The topics covered in this tutorial will include a review of typical data analyses, reproducibility, provenance, workflows in general, and both informal and formal workflows
After completing this lesson, the participant will be able to:
After completing this lesson you will be able to understand a subset of typical analyses used by ecologists and environmental scientists. You will be able to define a workflow and understand the basic concepts of both formal and informal workflows. Lastly you will able to discuss the benefits of using a workflow.
In this tutorial we will be focusing on data analysis which appears here in the data life cycle. Analysis can be performed on original data collected by a researcher, or on data ‘discovered’ in data repositories and integrated.
Processes:
The types of analyses, software, and hardware used by ecologists and environmental scientists vary widely. Personal computers are commonly used to perform these analyses. Other computational tools are grid and cloud computing.
Grid computing integrates large-scale resources such as computational devices, data applications, and scientific instruments to understand and explore research questions efficiently. It is also commonly used to share, manage, and process large datasets in physics, geophysics, astronomy, and bioinformatics.

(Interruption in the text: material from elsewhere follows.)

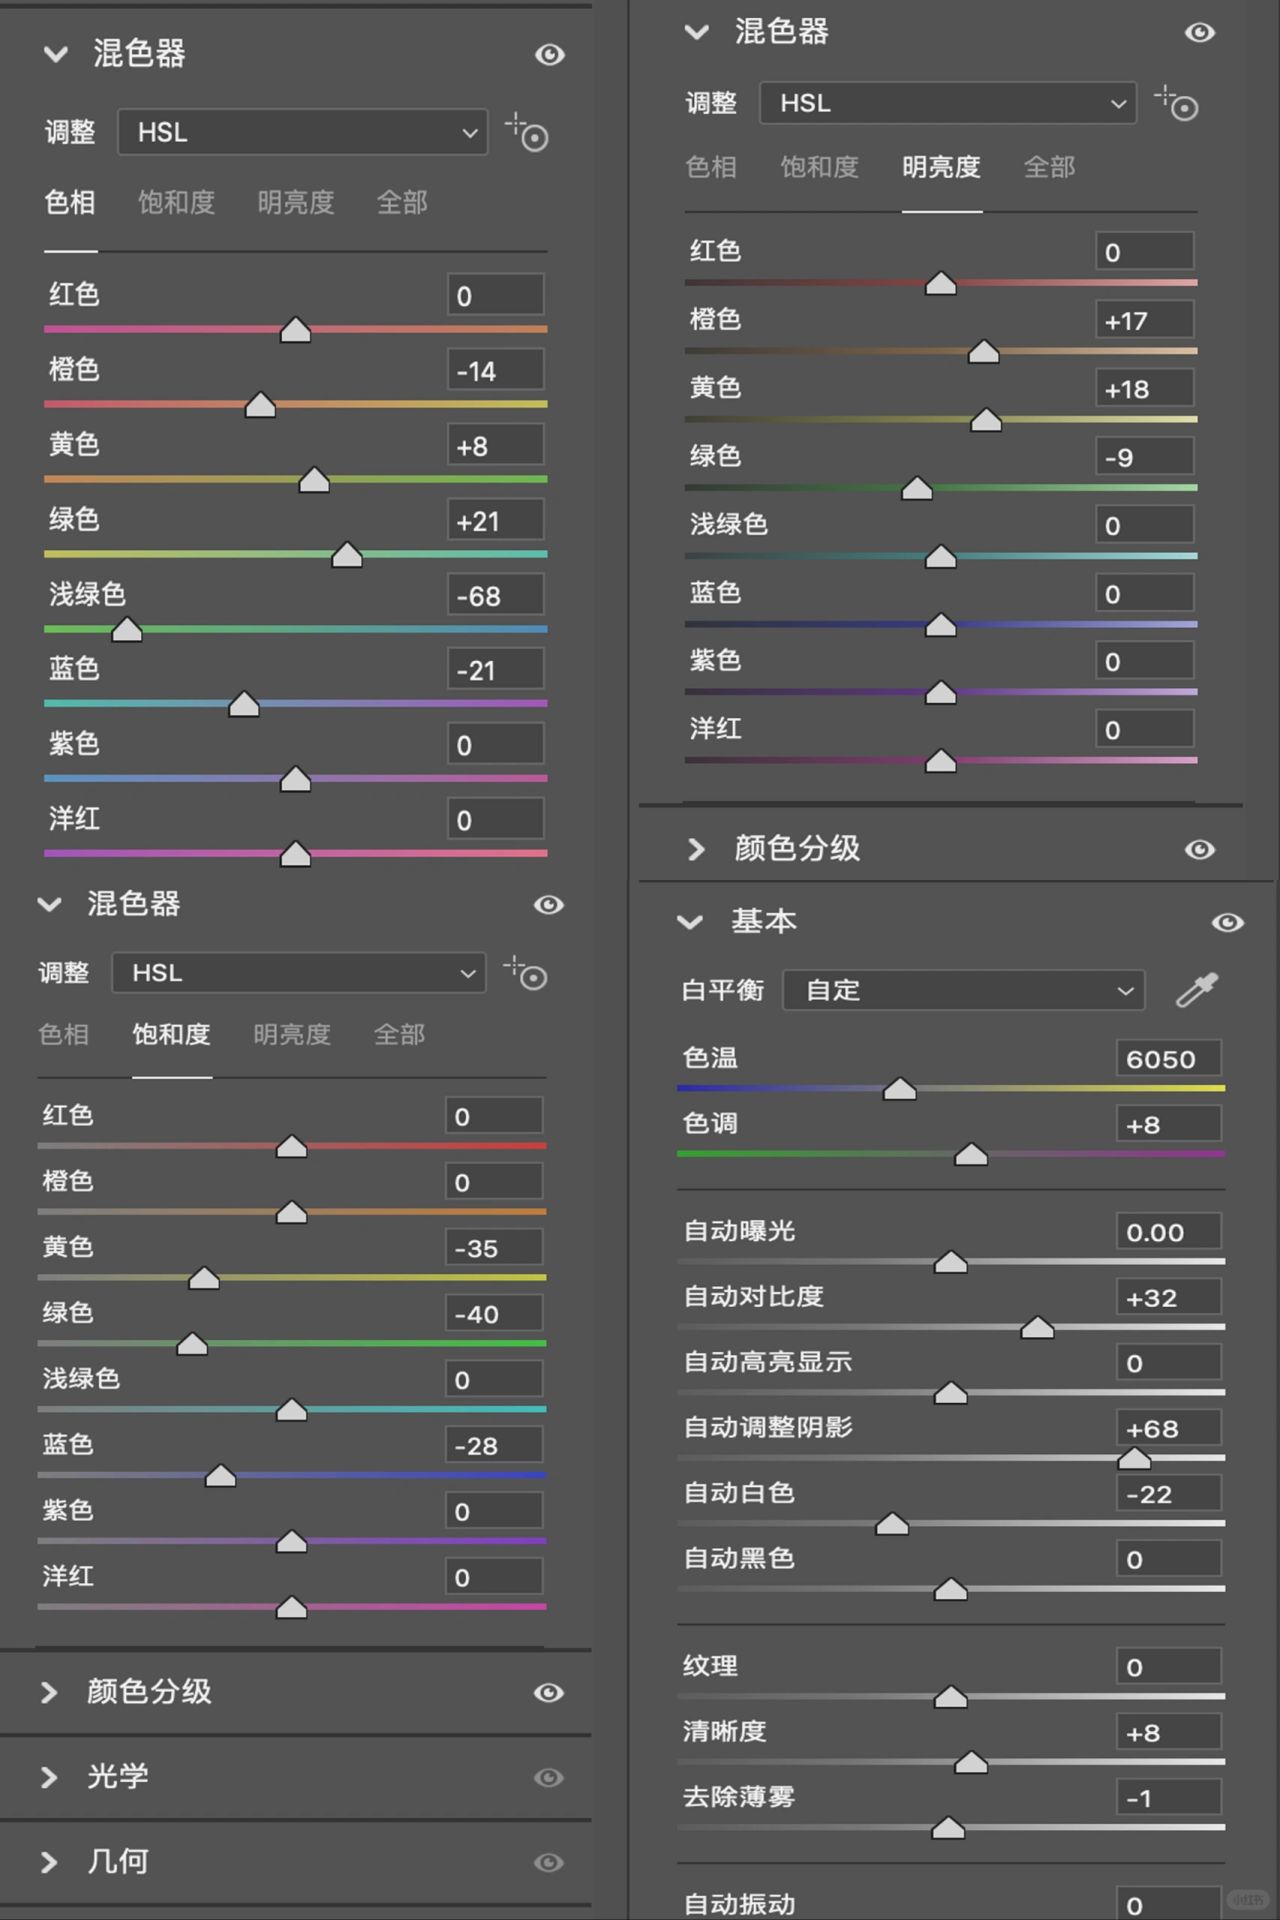The width and height of the screenshot is (1280, 1920).
Task: Click the 自动对比度 value field
Action: pos(1168,1298)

Cloud computing is location-independent computing, whereby shared servers provide resources, software, and data to a various number of external computers located elsewhere.
Examples of data analyses that might be used with any of these computational tools are statistics, model runs and simulations, parameter estimations, plotting of spatial data, or visualizations such as graphs. The types of analyses vary widely both among and within scientific areas of study.

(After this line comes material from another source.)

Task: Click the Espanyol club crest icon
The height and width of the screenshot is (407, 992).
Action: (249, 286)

Processing: subsetting, merging, manipulating
Typically the first step in any data analysis is processing the data. Processing can include selecting a subset of the data for analysis, merging multiple datasets, or manipulating the data so it is more useable by a researcher or a computer program.
A common requirement for large datasets is to reduce the amount of data in the working data file. This makes computing and handling of the dataset easier. For example, a sensor might take a temperature measurement every 5 seconds for one year. For the study, only monthly patterns are important. We might therefore only use one data point for every 5 minutes.
Data will also need to be transformed before use. This might involve the conversion of data to common units, normalization of data collected by multiple people and instruments, or developing algorithms for converting raw data into meaningful values.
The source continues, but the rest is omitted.